Is H&M Magazine just a giant advertisement for what's inside H&M stores? Yes. But that doesn't mean it doesn't have tiny glimmers of awesome.
H&M is glossy and oversized. And, for some reason, when scanned, the pages show up with narrow horizontal lines all over them. But if you can overlook that, you'll find that H&M has fun with fashion.
Ads are sparse in H&M: There are, of course, a couple of H&M ads, as well as a hair dye advertisement and a shoe ad. But the magalog actually has stories! Trend pieces, fashion shoots, etc.

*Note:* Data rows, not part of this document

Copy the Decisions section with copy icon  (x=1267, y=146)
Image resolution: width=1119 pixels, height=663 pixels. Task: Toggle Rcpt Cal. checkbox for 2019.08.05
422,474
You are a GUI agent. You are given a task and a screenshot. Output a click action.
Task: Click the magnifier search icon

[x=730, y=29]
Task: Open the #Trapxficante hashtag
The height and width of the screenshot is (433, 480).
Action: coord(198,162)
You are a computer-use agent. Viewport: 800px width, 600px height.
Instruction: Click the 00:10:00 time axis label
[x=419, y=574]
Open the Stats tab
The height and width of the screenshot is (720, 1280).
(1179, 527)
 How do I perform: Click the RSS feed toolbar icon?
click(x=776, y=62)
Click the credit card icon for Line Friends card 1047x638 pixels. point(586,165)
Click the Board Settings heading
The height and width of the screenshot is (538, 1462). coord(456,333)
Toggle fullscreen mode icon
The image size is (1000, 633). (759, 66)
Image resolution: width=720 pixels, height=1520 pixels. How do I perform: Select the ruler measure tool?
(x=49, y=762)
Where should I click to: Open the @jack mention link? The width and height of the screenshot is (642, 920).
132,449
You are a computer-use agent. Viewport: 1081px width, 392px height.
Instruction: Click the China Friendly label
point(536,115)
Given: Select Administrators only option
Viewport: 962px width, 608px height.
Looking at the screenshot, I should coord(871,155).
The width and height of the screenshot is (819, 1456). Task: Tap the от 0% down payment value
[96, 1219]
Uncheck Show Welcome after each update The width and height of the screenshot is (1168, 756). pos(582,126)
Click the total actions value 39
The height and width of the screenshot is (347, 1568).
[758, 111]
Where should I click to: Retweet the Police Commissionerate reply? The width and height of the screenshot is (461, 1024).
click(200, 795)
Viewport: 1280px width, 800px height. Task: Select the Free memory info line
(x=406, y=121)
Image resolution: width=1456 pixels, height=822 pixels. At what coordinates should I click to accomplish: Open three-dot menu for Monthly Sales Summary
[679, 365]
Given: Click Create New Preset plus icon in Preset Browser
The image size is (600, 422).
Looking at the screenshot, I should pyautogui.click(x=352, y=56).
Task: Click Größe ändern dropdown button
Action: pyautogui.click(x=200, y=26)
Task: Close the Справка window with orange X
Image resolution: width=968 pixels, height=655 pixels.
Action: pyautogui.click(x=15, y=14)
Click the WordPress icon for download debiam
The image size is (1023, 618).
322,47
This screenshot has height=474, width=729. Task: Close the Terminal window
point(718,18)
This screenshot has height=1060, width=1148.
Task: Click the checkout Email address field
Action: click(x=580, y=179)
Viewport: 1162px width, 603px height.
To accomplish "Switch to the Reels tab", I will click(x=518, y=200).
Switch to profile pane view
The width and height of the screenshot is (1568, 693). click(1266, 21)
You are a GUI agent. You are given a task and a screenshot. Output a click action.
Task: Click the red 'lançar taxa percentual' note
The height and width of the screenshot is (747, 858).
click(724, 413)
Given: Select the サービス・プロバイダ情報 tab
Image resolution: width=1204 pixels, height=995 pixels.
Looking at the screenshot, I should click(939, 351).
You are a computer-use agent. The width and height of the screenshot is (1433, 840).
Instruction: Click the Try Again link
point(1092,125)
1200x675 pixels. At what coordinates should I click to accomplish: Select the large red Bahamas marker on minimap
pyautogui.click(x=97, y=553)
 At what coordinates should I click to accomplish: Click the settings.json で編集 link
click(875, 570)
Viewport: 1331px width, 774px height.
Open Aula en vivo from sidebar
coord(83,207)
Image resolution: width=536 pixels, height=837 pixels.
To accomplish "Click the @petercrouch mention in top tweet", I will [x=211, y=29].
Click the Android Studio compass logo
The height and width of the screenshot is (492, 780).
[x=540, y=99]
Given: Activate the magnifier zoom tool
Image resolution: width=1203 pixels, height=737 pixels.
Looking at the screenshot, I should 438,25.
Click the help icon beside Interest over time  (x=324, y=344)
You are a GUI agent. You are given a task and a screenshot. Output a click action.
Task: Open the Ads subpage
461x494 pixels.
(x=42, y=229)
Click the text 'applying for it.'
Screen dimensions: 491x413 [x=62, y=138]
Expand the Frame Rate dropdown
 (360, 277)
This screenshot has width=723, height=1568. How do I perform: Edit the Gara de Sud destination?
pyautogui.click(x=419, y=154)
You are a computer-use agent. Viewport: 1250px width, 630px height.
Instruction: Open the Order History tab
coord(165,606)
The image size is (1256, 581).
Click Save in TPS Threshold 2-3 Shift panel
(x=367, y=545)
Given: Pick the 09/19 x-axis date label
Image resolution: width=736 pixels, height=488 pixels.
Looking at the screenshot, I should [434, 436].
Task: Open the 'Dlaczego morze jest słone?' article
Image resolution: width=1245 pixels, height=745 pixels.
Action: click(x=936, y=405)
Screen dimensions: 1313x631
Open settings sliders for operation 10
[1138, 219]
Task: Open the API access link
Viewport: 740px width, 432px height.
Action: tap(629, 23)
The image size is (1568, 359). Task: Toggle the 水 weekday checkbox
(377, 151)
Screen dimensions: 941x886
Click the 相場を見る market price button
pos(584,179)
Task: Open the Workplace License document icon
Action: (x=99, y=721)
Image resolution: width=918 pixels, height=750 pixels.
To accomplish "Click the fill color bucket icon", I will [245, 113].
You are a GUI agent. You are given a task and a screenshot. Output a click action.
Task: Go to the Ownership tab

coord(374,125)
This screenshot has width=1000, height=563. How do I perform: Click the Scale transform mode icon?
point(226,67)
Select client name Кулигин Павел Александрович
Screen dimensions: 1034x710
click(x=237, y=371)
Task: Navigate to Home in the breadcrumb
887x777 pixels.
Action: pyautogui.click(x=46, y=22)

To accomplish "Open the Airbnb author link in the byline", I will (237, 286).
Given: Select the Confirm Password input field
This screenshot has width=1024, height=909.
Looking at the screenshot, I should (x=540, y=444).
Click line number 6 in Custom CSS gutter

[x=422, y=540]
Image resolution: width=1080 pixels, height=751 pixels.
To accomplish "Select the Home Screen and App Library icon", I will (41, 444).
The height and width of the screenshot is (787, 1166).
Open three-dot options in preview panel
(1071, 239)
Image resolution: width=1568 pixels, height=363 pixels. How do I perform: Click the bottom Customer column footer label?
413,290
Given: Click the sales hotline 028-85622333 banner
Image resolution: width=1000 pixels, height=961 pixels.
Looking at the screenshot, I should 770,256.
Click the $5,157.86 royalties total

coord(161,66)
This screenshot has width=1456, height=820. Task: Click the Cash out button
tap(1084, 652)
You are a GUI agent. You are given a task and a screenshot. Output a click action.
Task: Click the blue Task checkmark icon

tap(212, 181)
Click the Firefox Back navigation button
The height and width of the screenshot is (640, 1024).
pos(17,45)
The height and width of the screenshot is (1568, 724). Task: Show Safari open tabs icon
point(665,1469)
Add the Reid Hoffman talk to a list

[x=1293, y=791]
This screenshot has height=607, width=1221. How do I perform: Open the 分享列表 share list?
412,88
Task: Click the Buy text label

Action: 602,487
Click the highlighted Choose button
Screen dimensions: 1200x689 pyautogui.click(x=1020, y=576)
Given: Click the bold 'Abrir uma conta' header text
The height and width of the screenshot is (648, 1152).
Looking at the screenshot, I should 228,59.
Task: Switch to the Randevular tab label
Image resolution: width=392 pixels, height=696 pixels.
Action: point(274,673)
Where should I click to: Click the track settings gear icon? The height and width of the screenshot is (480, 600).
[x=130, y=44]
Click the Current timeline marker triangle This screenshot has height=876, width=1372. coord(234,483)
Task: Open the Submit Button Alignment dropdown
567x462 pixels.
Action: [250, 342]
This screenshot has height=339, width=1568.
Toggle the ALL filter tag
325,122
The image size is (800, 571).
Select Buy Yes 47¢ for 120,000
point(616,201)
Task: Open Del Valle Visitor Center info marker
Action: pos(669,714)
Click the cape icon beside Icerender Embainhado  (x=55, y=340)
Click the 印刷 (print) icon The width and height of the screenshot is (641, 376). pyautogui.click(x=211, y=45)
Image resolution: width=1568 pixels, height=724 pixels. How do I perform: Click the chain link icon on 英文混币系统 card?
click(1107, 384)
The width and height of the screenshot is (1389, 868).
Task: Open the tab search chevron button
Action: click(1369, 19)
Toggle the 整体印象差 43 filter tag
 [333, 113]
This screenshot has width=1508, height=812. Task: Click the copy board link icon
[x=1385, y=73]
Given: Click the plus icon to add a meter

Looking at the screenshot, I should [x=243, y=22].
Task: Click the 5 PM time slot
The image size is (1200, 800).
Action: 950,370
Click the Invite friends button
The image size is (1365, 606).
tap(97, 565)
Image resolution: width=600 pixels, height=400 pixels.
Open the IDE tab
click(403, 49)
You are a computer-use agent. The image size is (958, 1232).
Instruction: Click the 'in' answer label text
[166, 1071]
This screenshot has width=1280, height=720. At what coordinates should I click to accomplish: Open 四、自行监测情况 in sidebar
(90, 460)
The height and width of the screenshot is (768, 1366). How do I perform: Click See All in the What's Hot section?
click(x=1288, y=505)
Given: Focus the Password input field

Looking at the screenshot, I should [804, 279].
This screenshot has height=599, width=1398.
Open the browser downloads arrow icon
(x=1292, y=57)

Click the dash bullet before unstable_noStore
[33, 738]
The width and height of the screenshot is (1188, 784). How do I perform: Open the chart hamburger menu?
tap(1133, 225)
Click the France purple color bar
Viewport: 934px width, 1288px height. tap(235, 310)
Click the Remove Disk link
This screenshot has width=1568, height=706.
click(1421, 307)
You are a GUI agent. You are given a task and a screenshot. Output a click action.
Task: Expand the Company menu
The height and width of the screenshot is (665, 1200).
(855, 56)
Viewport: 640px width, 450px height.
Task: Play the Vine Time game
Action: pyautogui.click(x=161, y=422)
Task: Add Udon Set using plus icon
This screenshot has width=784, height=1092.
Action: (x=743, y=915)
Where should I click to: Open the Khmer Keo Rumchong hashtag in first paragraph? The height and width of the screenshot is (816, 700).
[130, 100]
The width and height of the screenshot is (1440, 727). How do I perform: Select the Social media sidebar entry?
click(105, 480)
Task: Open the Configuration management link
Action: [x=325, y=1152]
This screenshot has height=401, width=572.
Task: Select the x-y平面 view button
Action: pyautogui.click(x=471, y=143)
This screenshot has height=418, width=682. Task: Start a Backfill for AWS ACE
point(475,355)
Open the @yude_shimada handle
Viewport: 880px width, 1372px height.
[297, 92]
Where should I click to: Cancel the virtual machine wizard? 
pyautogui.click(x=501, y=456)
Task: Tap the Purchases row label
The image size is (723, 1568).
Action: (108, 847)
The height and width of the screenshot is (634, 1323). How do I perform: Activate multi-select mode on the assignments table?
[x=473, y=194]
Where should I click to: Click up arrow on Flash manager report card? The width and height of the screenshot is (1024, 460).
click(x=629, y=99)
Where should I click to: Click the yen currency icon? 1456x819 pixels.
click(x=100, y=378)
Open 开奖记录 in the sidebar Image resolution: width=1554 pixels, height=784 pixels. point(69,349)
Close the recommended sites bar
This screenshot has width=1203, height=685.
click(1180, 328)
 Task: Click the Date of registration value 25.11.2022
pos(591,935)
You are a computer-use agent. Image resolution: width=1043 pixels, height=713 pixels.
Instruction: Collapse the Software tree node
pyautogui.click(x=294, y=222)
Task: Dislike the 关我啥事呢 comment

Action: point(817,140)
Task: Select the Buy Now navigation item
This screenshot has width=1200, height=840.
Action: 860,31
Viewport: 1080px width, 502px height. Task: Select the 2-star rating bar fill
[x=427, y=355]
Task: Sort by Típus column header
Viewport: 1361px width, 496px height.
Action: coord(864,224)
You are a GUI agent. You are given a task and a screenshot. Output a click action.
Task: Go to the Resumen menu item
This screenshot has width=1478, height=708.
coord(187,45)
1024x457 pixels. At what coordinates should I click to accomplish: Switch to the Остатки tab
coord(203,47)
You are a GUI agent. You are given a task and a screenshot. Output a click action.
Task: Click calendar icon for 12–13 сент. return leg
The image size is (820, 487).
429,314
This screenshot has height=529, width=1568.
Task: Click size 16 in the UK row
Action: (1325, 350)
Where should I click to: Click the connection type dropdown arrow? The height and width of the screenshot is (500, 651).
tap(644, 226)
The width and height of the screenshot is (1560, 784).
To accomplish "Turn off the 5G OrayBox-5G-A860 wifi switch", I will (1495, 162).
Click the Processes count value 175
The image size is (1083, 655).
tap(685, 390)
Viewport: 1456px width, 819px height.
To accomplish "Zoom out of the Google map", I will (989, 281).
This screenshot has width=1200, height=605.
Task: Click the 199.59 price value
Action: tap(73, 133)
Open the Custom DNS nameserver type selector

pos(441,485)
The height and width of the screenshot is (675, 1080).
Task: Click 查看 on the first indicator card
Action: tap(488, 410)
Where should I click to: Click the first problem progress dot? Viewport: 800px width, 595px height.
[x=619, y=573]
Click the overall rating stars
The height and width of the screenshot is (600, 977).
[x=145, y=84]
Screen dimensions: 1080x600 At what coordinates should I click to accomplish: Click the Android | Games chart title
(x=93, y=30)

Of course, since the store is so on-trend, it's tough to say if these "trend" pages — there are loads — are newsy. They really just exist to prove how H&M is keeping up with what's on the runway and what celebs are wearing. A "Flower Power" page features Alexa Chung in a floral dress and then 12 floral items — dresses, pants, sneakers — sold at H&M.
The thing is, "advertorial" is less offensive in this context than in mainstream fashion mags. Because when Marie Claire dedicates page after page to one designer who happens to be an advertiser, at worst, it seems like a conflict of interests; at best it seems like sucking up. H&M exists to promote H&M clothing. It's transparent: You're opening the magazine knowing that you're entering the world of the store. (Plus, the mag is free in stores.) There's no deceit; you're not expecting any kind of editorial standards.